In earth terms, it's been a long time since I gave any of you a real update on my physical condition, mental state, position in the universe.

I'm alive. I may (or may not) still have cancer, but cancer is always that way.

What recent tests have proved is that I definately have is Chronic Graft v Host Disease. The donor cells are trying to kill me and they're powerful little buggers. The Andre cells are trying to kill the cells that are saving me, and everything else in the world it trying to turn me into worm food.

Plot, counterplot, triple-cross means there's no rest for the weary, and I mean this in the most literal sense possible.

I'm exhausted and sliding backward. Ed is exhausted and frustrated watching me slide backward. This is SO HARD on him. He never deserved any of it. I think some of what Ed's been subjected to is probably the worst part of the entire cancer process.

All this past winter, I've motivated myself daily by thinking of trips, activities, bright sunshine, and Vancouver as our new home. Ed and I have had goals with positive outcomes and kettles full of smiles at both ends of our metaphorical rainbow. Now, as I'm about to turn 54, I'm too sick to deal with the rain that's needed for the spectacle.

In some ways, I think we're both technically depressed. We certainly have a problem with morale, but neither of us is giving up the fight.

So the diagnosis is: Chronic GVHD, exhaustion, possible depression. And all that comes with it.

5 comments:

Roobeedoo said...

I wish I had some magic wand to wave to make it all better for you both. What a pile of poo. Anything I suggest will sound trite, I know. Just know that you have friends all over the world cheering you on. If it helps, imagine an international cheerleading squad doing triple back-flips for "Team Andre and Ed"! Told you it would sound trite. Hugs, Ru and Al xx

Paul Young said...

+ 1

There are lots of folks rooting for you on this guys! Don't forget you have lots of friends to lean on!

John said...

Thanks for posting Andre. It is good to hear from you in spite of the news about the chronic GVHD. I've been worried and not knowing what to say.

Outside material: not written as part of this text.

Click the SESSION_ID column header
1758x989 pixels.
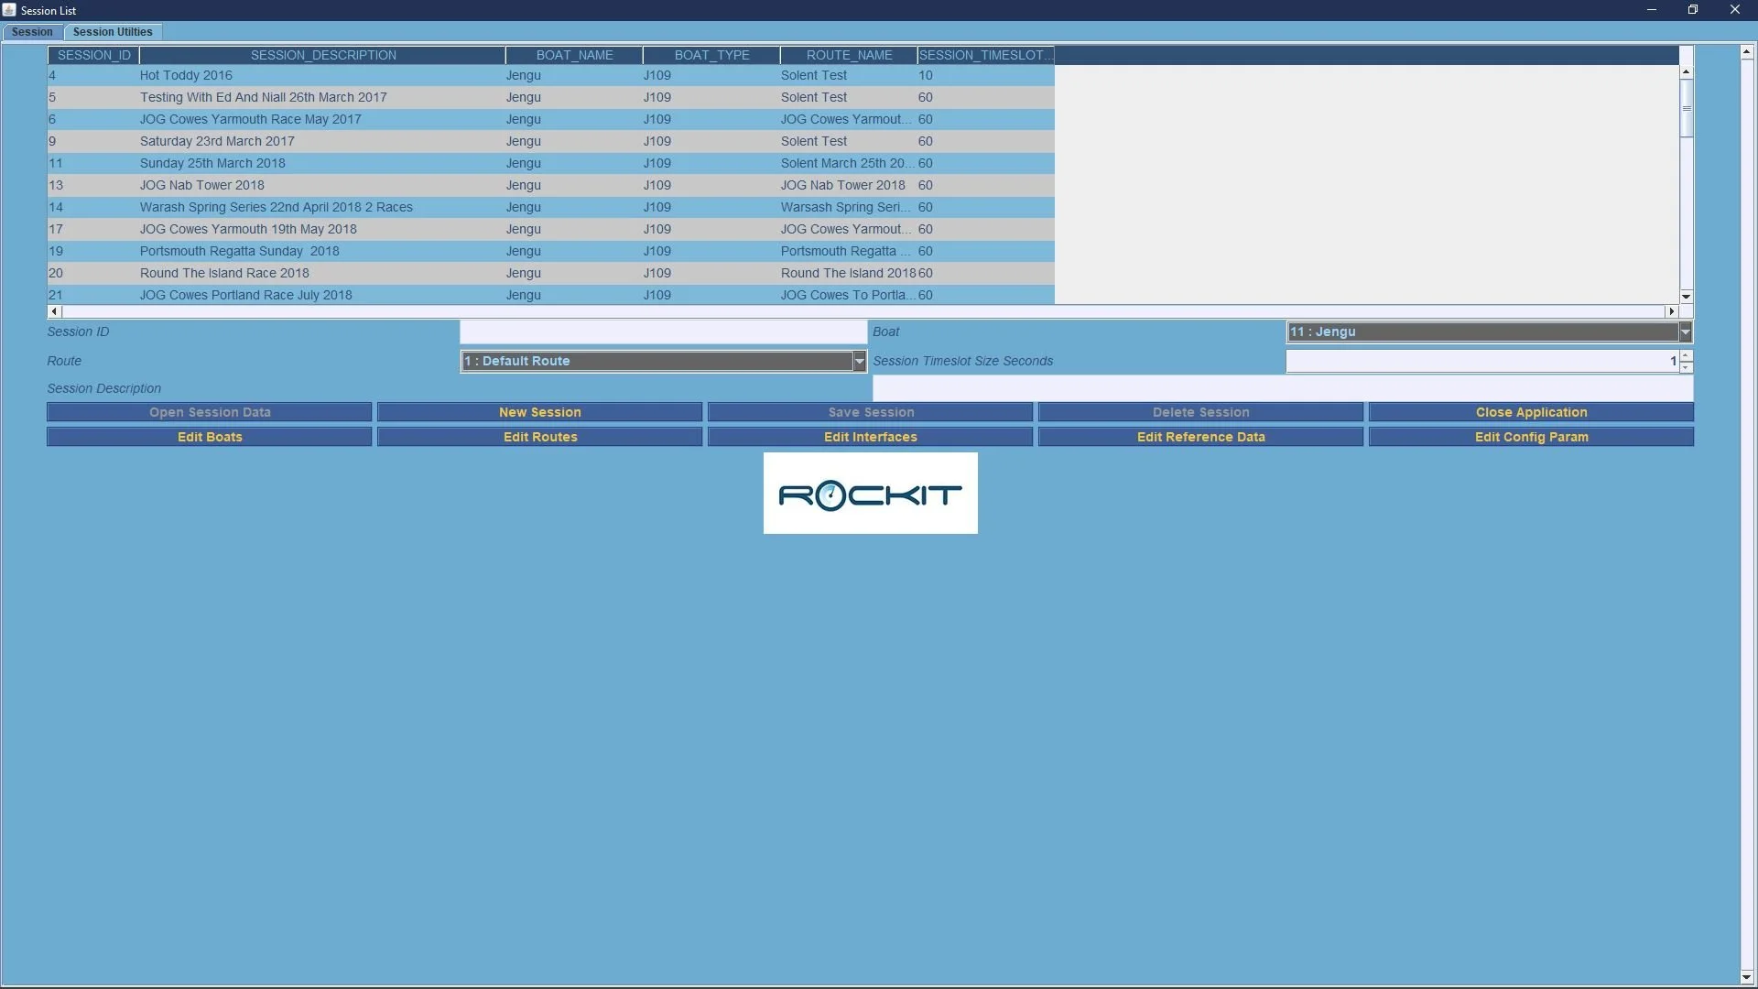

I am upset to hear your voice eloquently explain the state of your disease but encouraged to learn you and Ed are continuing to battle. Chronic GvHD can be beat though it's a process requiring great endurance.

Your mental imagery of the freedom of bike trips and sunshine reminded me of the Jesse Colin Young song, Ride The Wind:

Ride the wind, let your dreams blow
Everybody in the stream of the wind flow.
You will know the reason why I ride the wind.
Ride the wind, leave your mind behind
Feel the rush of suspended time.

Anonymous said...

Andre and Ed, I'm following your journey and keeping you in my prayers.
Take good care and know that I care.
Meri Hall

Daria said...

What can I say ... it's a difficult journey.

Andre, I hope today is a better day for you.